● Task requirements:
Across the records below, count every line that contains the string "computer", then report the count alone.

● Data section:
------------------------------------------------------------
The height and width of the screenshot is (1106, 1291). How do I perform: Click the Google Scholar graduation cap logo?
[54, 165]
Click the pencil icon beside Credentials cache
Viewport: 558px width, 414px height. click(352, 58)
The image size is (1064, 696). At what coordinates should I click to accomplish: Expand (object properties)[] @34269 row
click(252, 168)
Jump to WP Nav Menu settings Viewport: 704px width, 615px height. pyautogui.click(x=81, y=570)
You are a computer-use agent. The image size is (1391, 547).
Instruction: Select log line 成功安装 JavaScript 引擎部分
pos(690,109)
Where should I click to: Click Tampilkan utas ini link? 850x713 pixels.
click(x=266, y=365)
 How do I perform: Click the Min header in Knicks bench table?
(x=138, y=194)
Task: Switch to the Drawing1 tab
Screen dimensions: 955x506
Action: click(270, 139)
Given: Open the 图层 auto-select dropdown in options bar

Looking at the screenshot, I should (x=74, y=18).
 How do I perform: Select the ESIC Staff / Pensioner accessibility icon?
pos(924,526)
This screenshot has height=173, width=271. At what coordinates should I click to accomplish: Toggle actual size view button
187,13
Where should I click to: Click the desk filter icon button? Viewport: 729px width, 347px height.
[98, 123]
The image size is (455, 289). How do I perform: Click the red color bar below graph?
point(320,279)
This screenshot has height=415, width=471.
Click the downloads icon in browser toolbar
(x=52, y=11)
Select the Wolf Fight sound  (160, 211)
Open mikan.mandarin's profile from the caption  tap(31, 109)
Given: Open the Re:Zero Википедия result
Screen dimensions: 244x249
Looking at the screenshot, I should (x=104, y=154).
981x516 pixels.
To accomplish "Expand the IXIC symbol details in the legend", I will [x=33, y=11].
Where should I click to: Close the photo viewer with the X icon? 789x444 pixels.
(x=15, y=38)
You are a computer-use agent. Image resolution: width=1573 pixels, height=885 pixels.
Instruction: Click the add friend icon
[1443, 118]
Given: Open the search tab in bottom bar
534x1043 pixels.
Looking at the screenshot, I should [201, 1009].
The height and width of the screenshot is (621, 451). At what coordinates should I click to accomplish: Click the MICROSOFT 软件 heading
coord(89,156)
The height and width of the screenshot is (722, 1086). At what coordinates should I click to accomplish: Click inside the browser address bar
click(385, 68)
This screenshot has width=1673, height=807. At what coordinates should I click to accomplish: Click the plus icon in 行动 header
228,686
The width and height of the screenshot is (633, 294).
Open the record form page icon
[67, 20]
------------------------------------------------------------
● Task output:
2